Bene, gli spostamenti del giorno di Pasqua sono calati del 39 per cento rispetto alla domenica delle Palme. Il crollo rispetto all’ultimo periodo di normalità è quasi verticale, il 49 per cento in meno, flussi praticamente dimezzati, l’unica risalita è nel confronto col lockdown della primavera 2020, quando il capoluogo e gli altri centri principali erano davvero città fantasma: più 72 per cento, che è anch’esso un numero solo apparentemente eclatante, perchè finora la crescita non era ai scesa sotto il cento per cento e ben oltre. Non a caso, i chilometri percorsi da coloro che si sono mossi vanno giù del 59 per cento, molto al di là del calo degli spostamenti. Ci si muove di meno e anche per distanze minori.
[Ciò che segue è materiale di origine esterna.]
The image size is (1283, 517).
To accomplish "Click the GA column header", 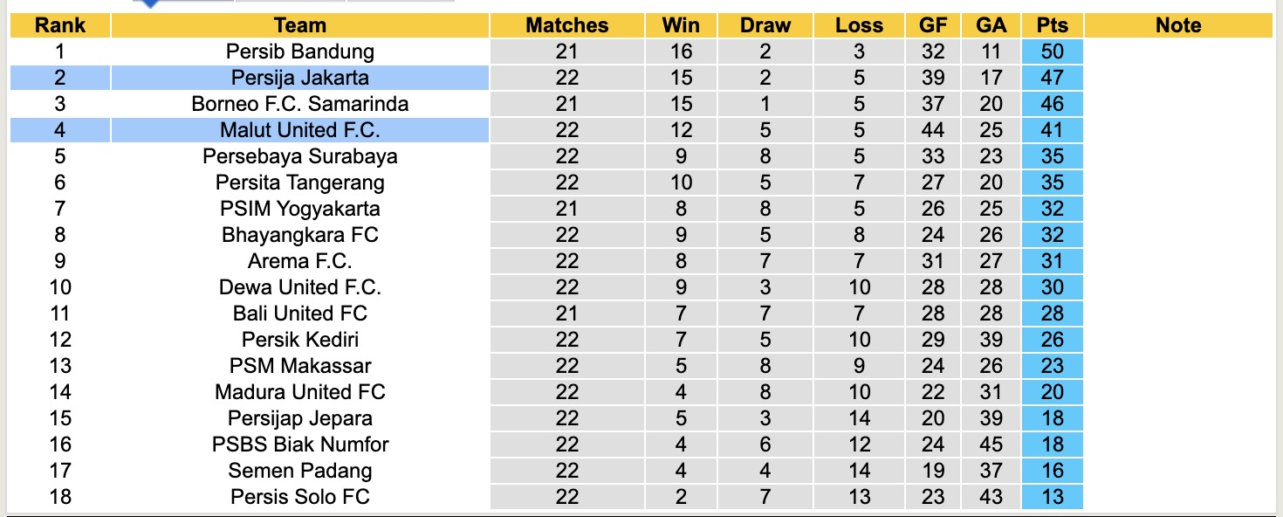I will pos(991,25).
Quel meno 39 per cento, oltretutto, è un numero totalmente in contrasto con quanto che era successo durante la settimana santa che qui è stata per intero una settimana rossa. Se dal lunedì al sabato i flussi erano stabili o addirittura in crescita, quasi che gli aretini avessero trovato una qualche forma di convivenza e di adattamento con le restrizioni più dure, la Pasqua segna una decisa inversione di tendenza in negativo. Sorprendente ma fino a un certo punto: rispetto ai sette gioni precedenti e anche alla Domenica delle Palme, non c’erano neanche i supermercati aperti, con l’incombenza della spesa. Gli unici motivi per uscire erano il caffè (o l’aperitivo) d’asporto al bar e le edicole per il giornale. Il che ha veramente scarnificato i flussi in entrata e in uscita.

Per la cronaca, nella loro pochezza, la principale meta, in ingresso come in trasferta, è stata Firenze, seguita da Siena, Perugia e Forlì-Cesena (un rivoletto). Come a dire le province confinanti per quanti avevano un motivo valido di non restare a casa. Poi la possiamo vedere dal lato del costume, cioè degli aretini che disciplinatamente, per il secondo anno consecutivo, si adeguano al monito: restate a casa e senza assembramenti. Oppure possiamo guardarla dalla visuale dell’economia turistica ed è la cronaca amara di un altro disastro.

Avrebbe dovuto essere il week-end dell’Antiquaria, come a dire un paio di milioni di indotto per le attività del centro storico che boccheggiano tra asporto e scioperi della fame dei più disperati. Avrebbe dovuto essere anche l’apertura della stagione turistica di Cortona, che invece resta la dannunziana città del silenzio, e un picco di presenze per gli altri richiami turistici, il castello di Poppi, i santuari della Verna e di Camaldoli, i capolavori di Piero della Francesca in Valtiberina. Tutto sommato, non si va lontano dal vero, a stimare che siano andati in fumo almeno cinque milioni di affari, considerando una Pasquetta che è stata altrettanto magra della festa maggiore.

Il centro storico all’ora di pranzo faceva quasi impressione, col rumore dei tacchi che rimbalzava nitido sul selciato svuotato di presenze animate. Poi, un po’ più di animazione nel pomeriggio, in centro come nei parchi, unica meta possibile di una mini-gita dentro anzichè fuori porta. Abitudine ormai: tredici mesi dopo ci siamo dimenticati di come fosse dolce il vivere, anche banale, della normalità.